What to work on ->
Reproduce exactly the lines from the one containing "Screen dimensions: 1034x774" through the last line of the records below, both included. Leave out any pictures.
Segment Start: Material to process
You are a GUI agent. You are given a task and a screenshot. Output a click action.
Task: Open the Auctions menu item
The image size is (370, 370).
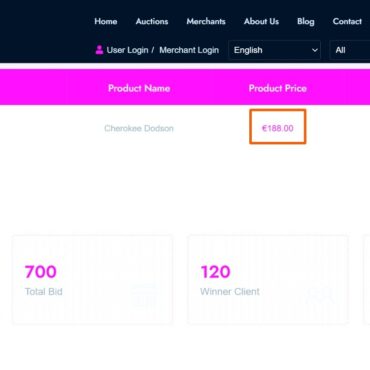click(x=152, y=21)
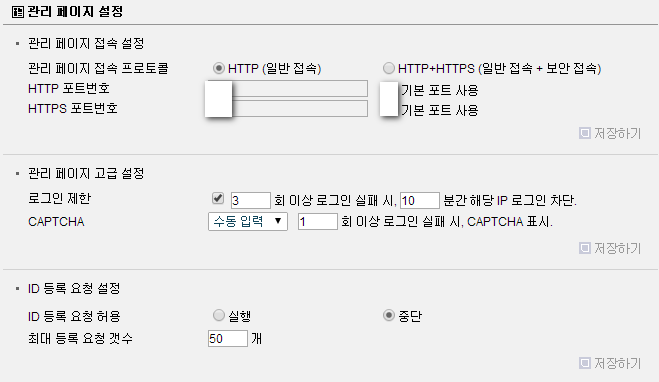Click the ID 등록 요청 설정 section heading
659x382 pixels.
click(74, 288)
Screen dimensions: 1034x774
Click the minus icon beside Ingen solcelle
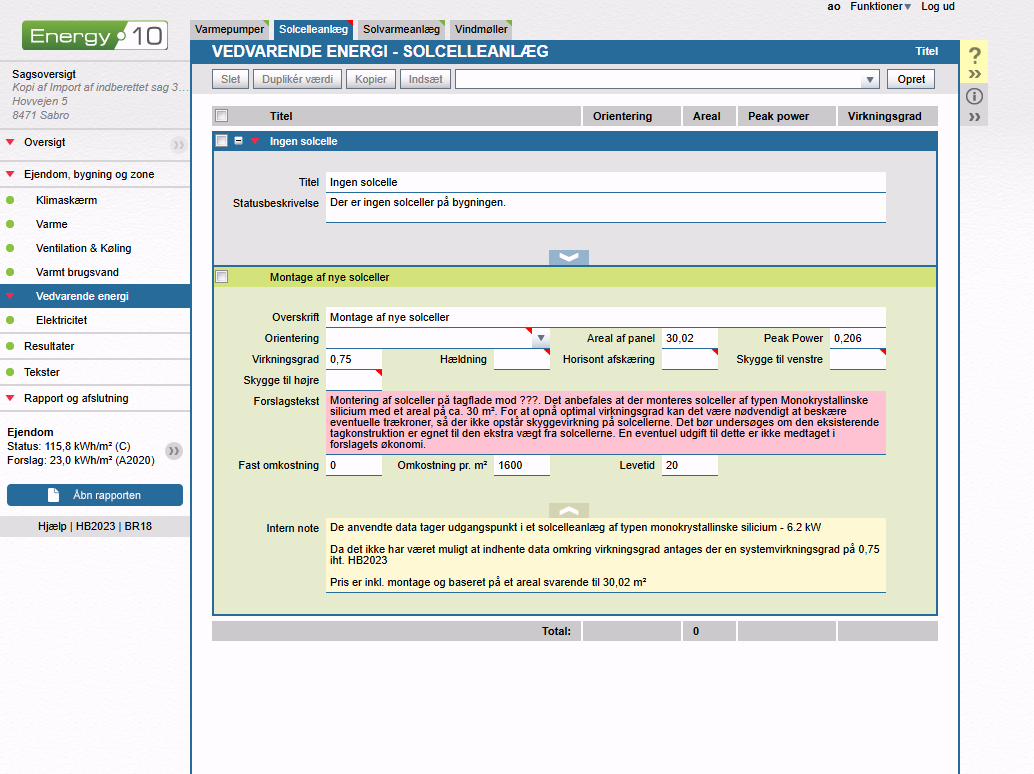[x=239, y=141]
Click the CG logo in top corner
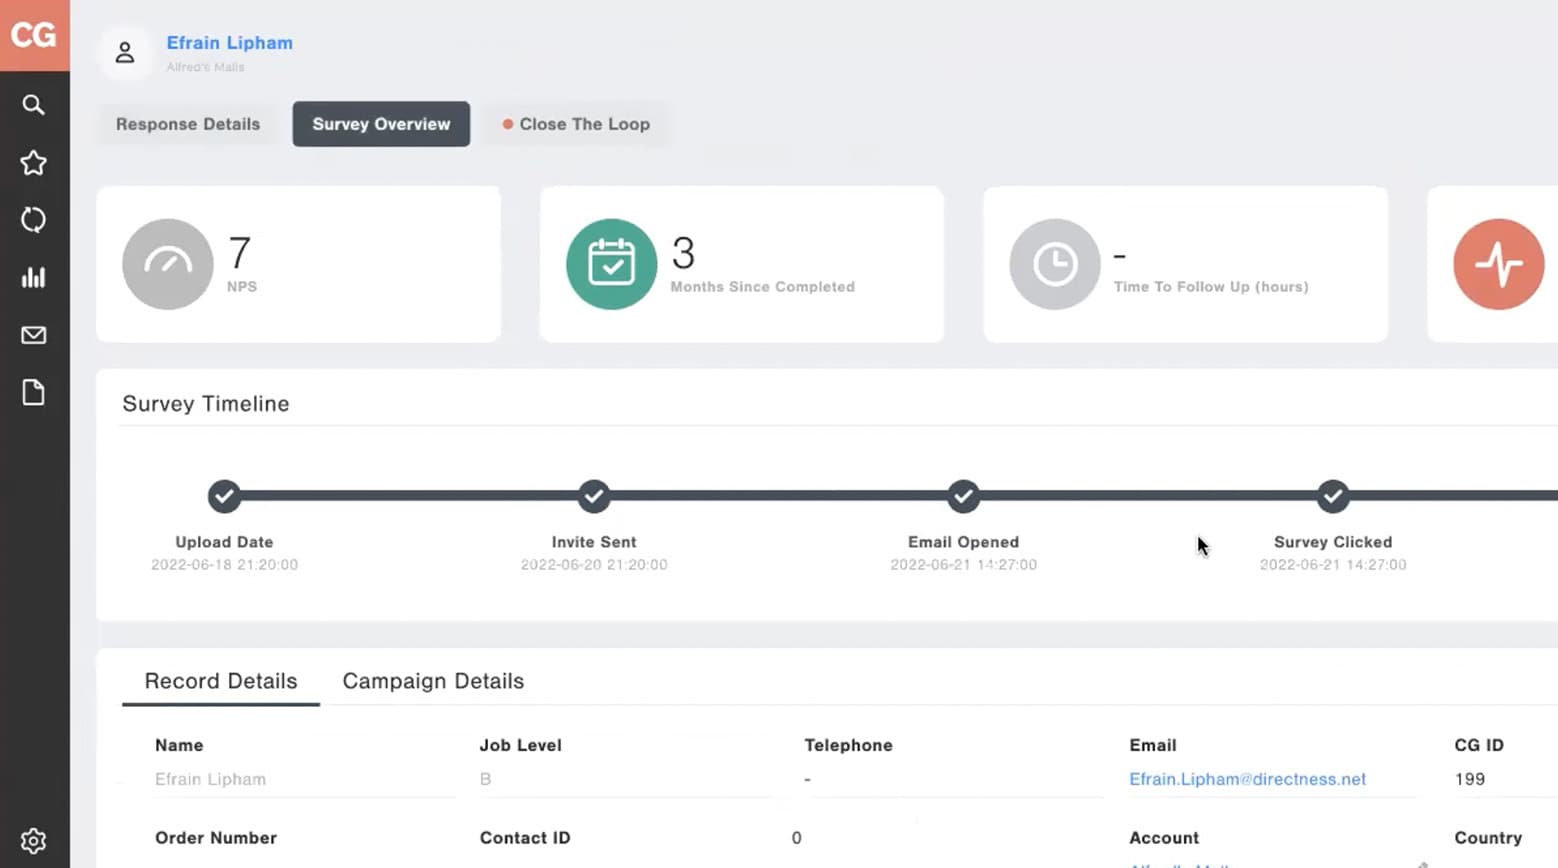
Segment End: Material to process
Reply to the exercise ->
Screen dimensions: 1034x774
Click the minus icon beside Ingen solcelle
[x=239, y=141]
Click the CG logo in top corner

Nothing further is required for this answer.